Over the years, the festival has morphed into the site it is today, adding permanent stages and structures; turnstiles to help track accurate admission; Marcus Amphitheater, a 23,000 seat facility for headlining acts, and a covered pavilion near the lakeside, among other improvements. These days, Summerfest is run by the non-profit organization Milwaukee World Festival and spans 11 days, starting on the last Thursday in June. It typically attracts nearly 1 million people per year who come to hear 800 bands perform more than 1,000 times on 11 stages.
It’s Impossible to Be Bored
The array of things to do at Summerfest—other than listen to music, of course—is so vast it would take you days to experience all of it. For example, since its inception, Summerfest has always dedicated space to comedy. In 1968, long before its first “Comedy Showcase” in 1975, Bob Hope appeared as a headliner, and George Carlin, David Brenner, Henny Youngman, Jon Stewart and more. In recent years Lewis Black has been a staple of the fest, appearing on one of the newest stages, the BMO Harris Pavilion to headline a day of comedy (the comedy stage itself is no more).
Additionally, wandering the festival grounds will typically yield experiences that include but by no means are limited to the following: playing mini golf, soaring over the grounds on a zipline along the waterfront, cooling off in a splash pool, playing tennis, getting a new tattoo, viewing a parade, watching BMX stunt bikers and kids play with guitars and drums, climbing a rock wall, and drinking lots and lots of Miller beer.

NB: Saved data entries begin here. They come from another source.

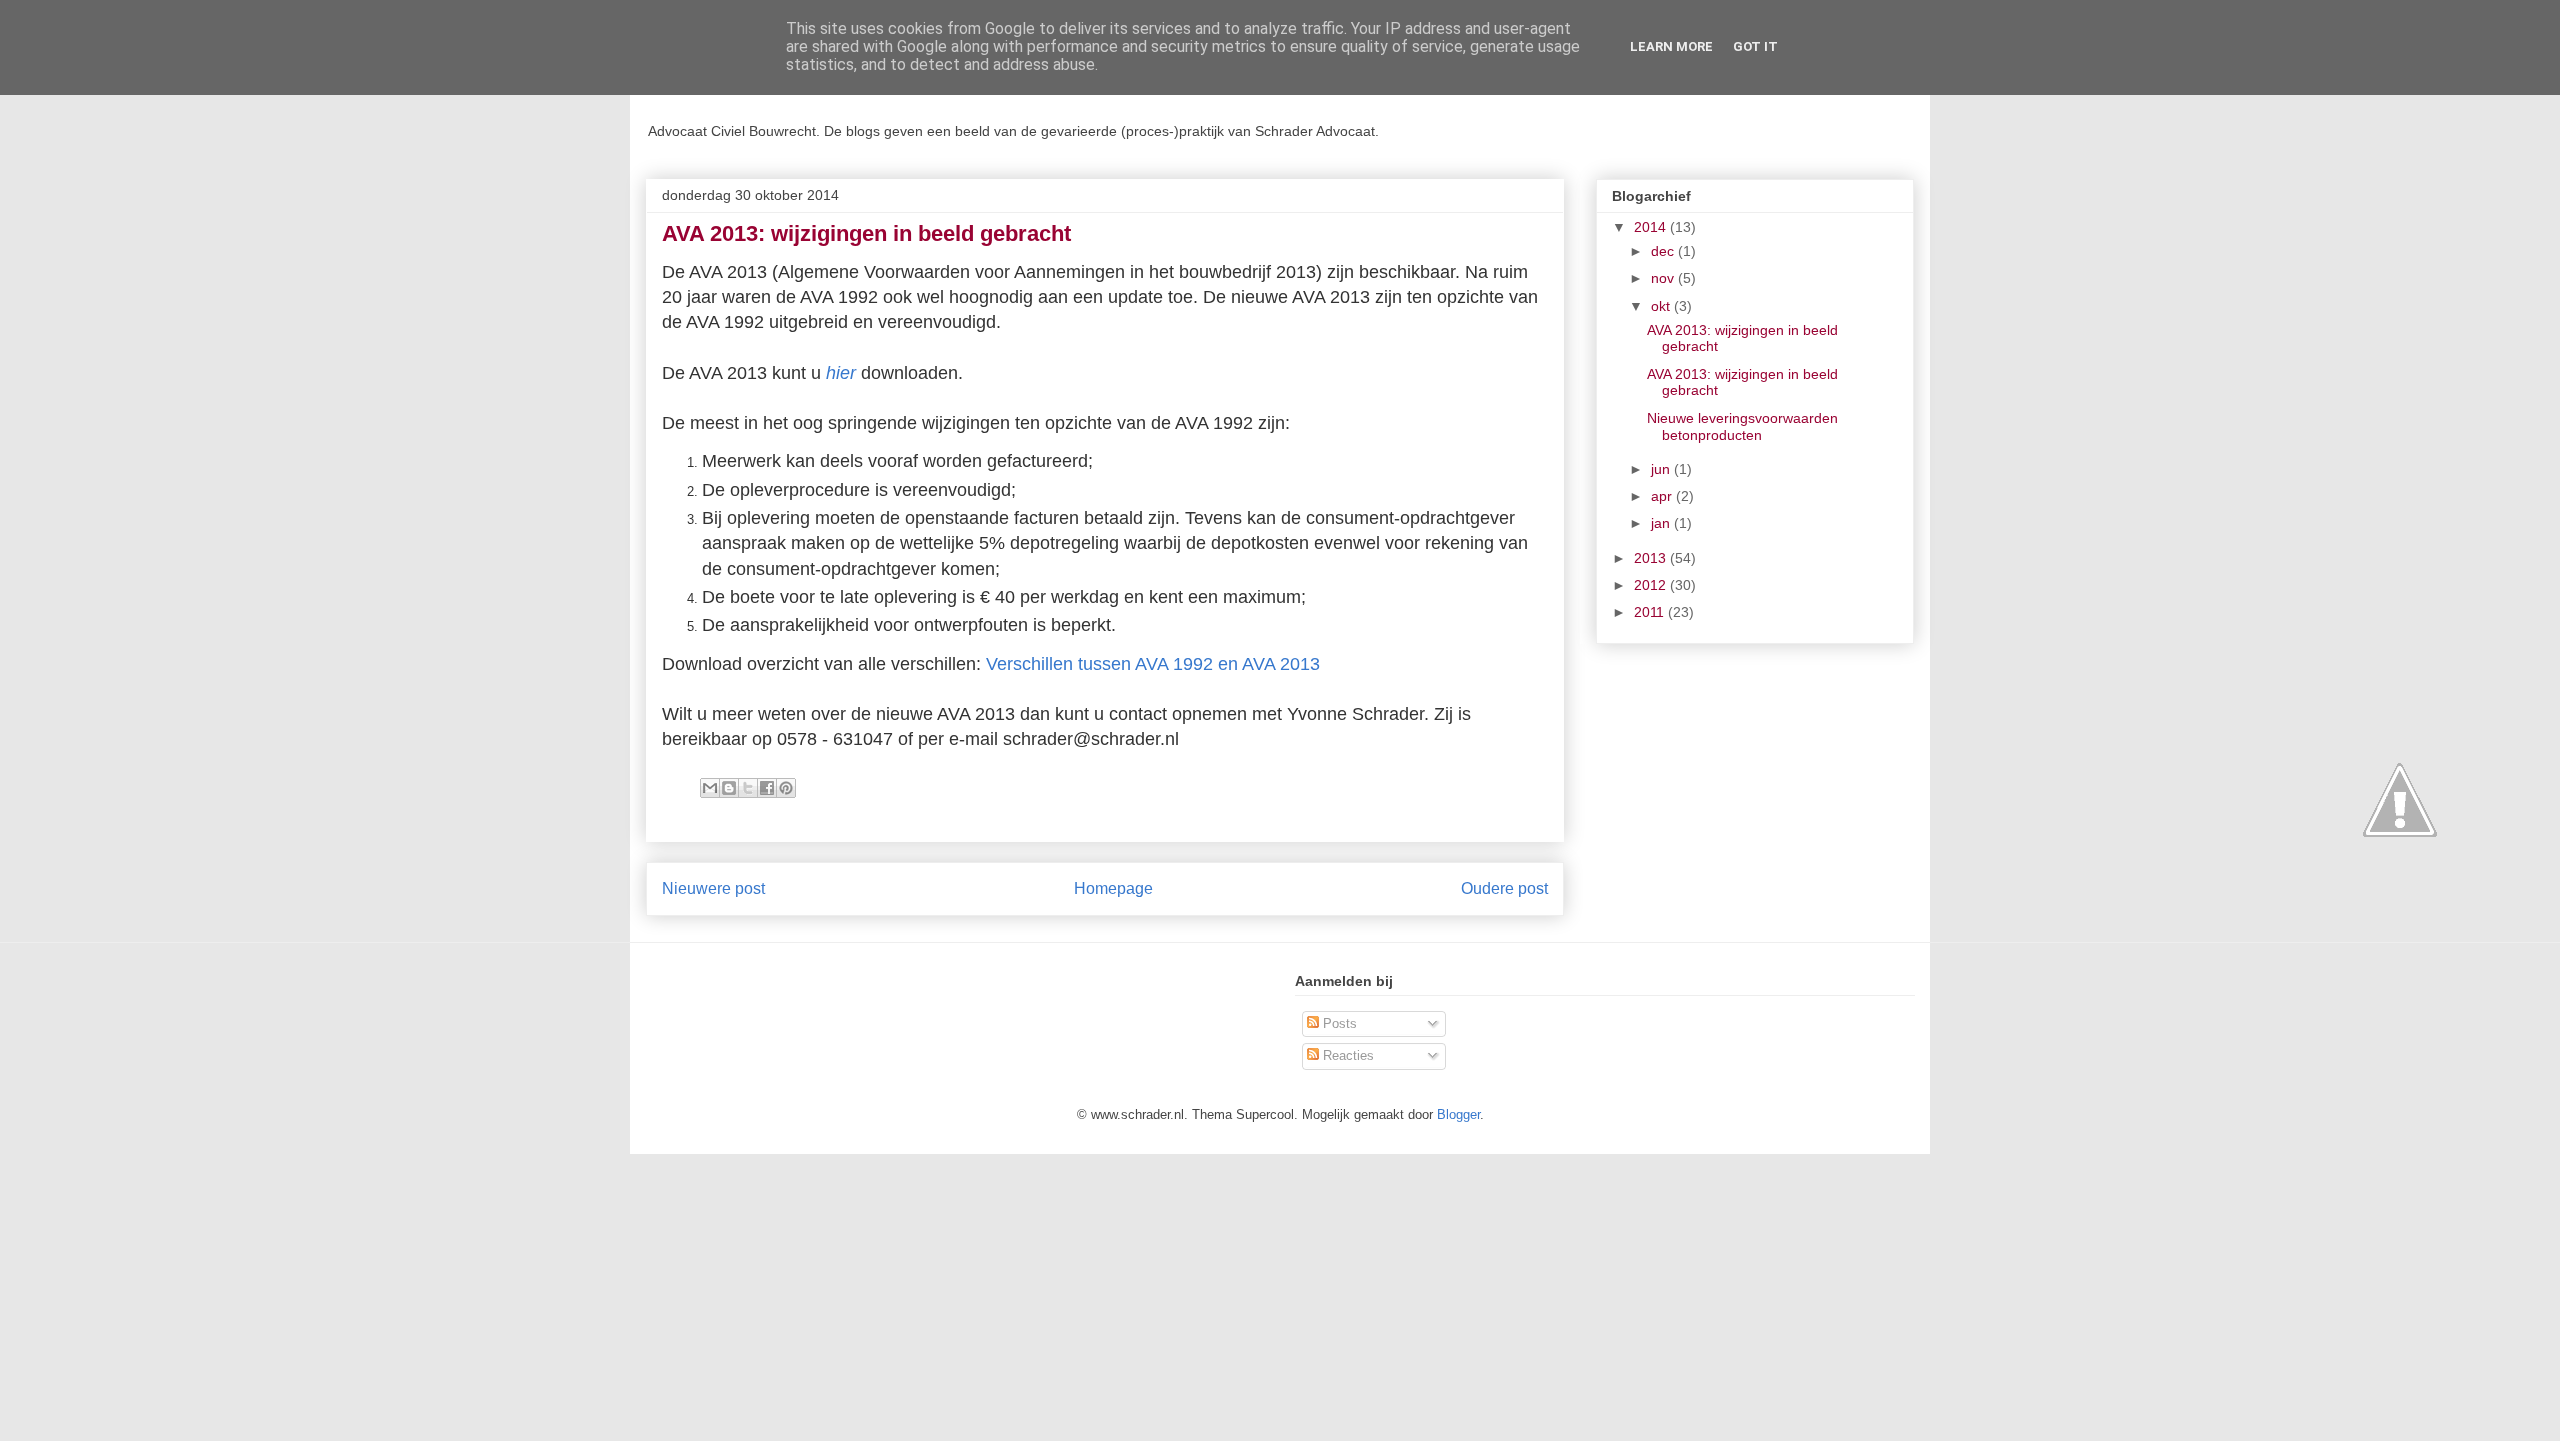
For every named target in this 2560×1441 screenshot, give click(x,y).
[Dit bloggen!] (729, 788)
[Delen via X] (748, 788)
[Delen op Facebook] (767, 788)
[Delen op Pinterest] (786, 788)
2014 (1652, 227)
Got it (1755, 46)
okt (1662, 306)
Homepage (1113, 888)
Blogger (1458, 1114)
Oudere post (1504, 888)
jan (1662, 523)
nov (1664, 278)
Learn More (1671, 46)
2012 (1652, 585)
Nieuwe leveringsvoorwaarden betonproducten (1742, 426)
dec (1664, 251)
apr (1663, 496)
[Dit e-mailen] (710, 788)
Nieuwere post (713, 888)
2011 (1651, 612)
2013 (1652, 558)
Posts (1338, 1023)
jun (1662, 469)
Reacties (1346, 1055)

That ought to keep you busy. Whatever you do, bring your appetite for the wide array of foods available, from doughnuts to spaghetti and everything in between—including your standard fried festival food—you can find it here.
With such a long history, crazy things are bound to have happened—and indeed they have. In 1970, the first year of its permanent home on the lake, Sly and the Family Stone were nearly an hour late and the crowd was getting restless. But that crowd was also large; Sly was reportedly intimidated by it. Three limos came to pick up him and the band, and finally the band performed, but not before an hour or so was killed by emergency emceeing from local deejays who were just trying to keep the peace. A few years later, in 1972, comedian George Carlin was arrested for disorderly conduct after performing his infamous bit “Seven Words You Can’t Say on Television.” His microphone went silent, and a woman reportedly stormed the stage and demanded he get off.